> **What is asked**
**A.** In the excerpt about a stepdaughter's attitude, at what ages did the stepdaughter first show this "attitude"?
**B.** Rewrite the paragraph beginning "She went through all of school" from the excerpt about a stepdaughter's attitude as a short bulleted list that keeps its main facts.

======== Excerpt

Girls can be so emotional!!!!!!!!

I am so sorry for what you are dealing with in your household. It is so important that you get it under control NOW!!!! My stepdaughter at age 8 & 9 had this "attitude" and nobody (meaning her parents) would/wanted to repremend her because they thought she was "finding her way" through the divorce and felt it all attributed to that. Well.........let me tell you, there was more to it than just the divorce, and because everybody "tip-toed" around her, it made it worse.

She went through all of school with this "attitude" with only moments of the loving little girl that she really was. Along with the attitude came behaviors that acted more mature than her age. Eventually, all of this got her into trouble and her "world finally began to crash"....nobody wanted to be friends with her, grades, etc....

Thankfully, the dust had long settled from the divorce, and I was able to finally "help" my husband in our home. We basically sat her down, and told her that when we look at her, we see this beauitful loving little girl that used to scream every time she saw a worm because she thought it was a snake.... (our ice breaker)....we then told her that our "vision" of her has been clouded with another person who is mean and disrespectful to her friends and family. This person is not welcome in the house and needs to leave, we want our REAL daughter back. So (we asked),what is really so wrong with your life that you have to behave this way? Her reponse was:

Nobody understands me, and I can never explain myself because nobody gives me the chance to. And then on, and on, and on.....

================
======== Data segment

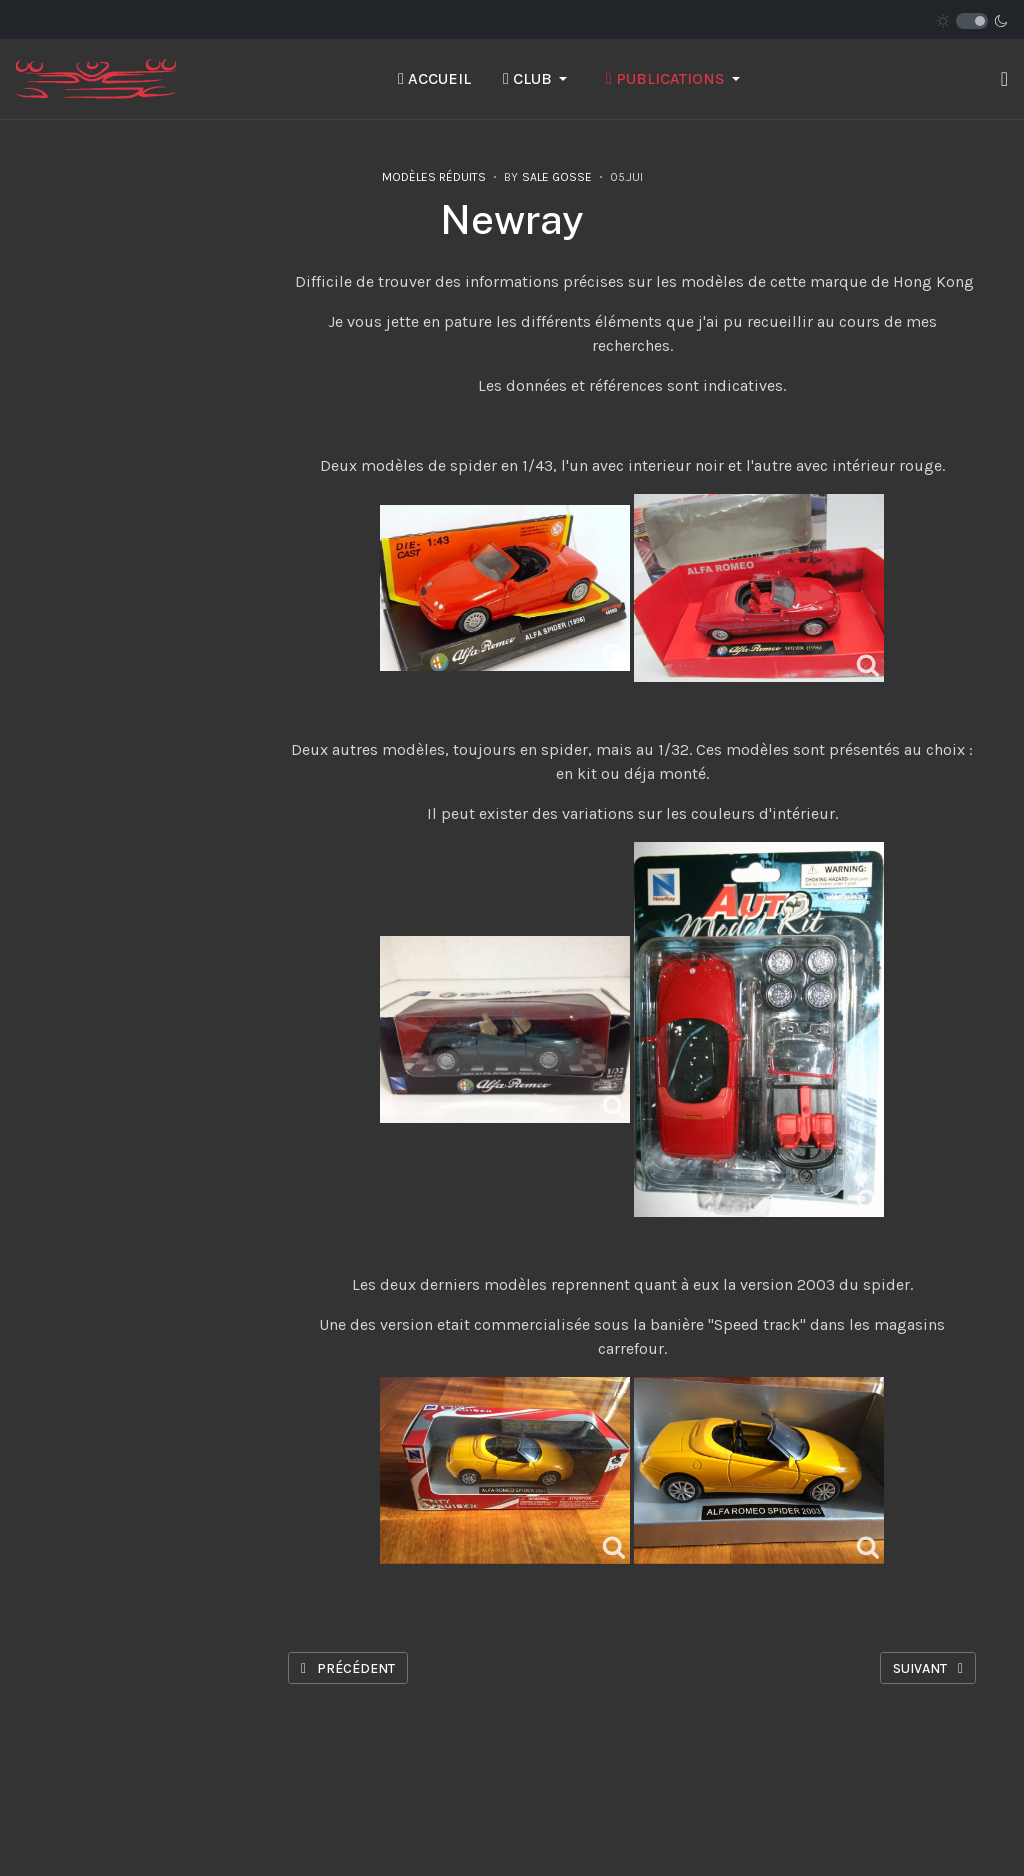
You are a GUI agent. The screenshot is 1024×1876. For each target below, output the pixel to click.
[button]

================

> **Results of the tasks**
**A.** At ages 8 and 9.

**B.**
- She kept the "attitude" through all of school, showing only moments of the loving little girl she really was.
- Along with the attitude came behaviors that were more mature than her age.
- Eventually this got her into trouble and her "world finally began to crash": nobody wanted to be friends with her, and there were problems with grades, among other things.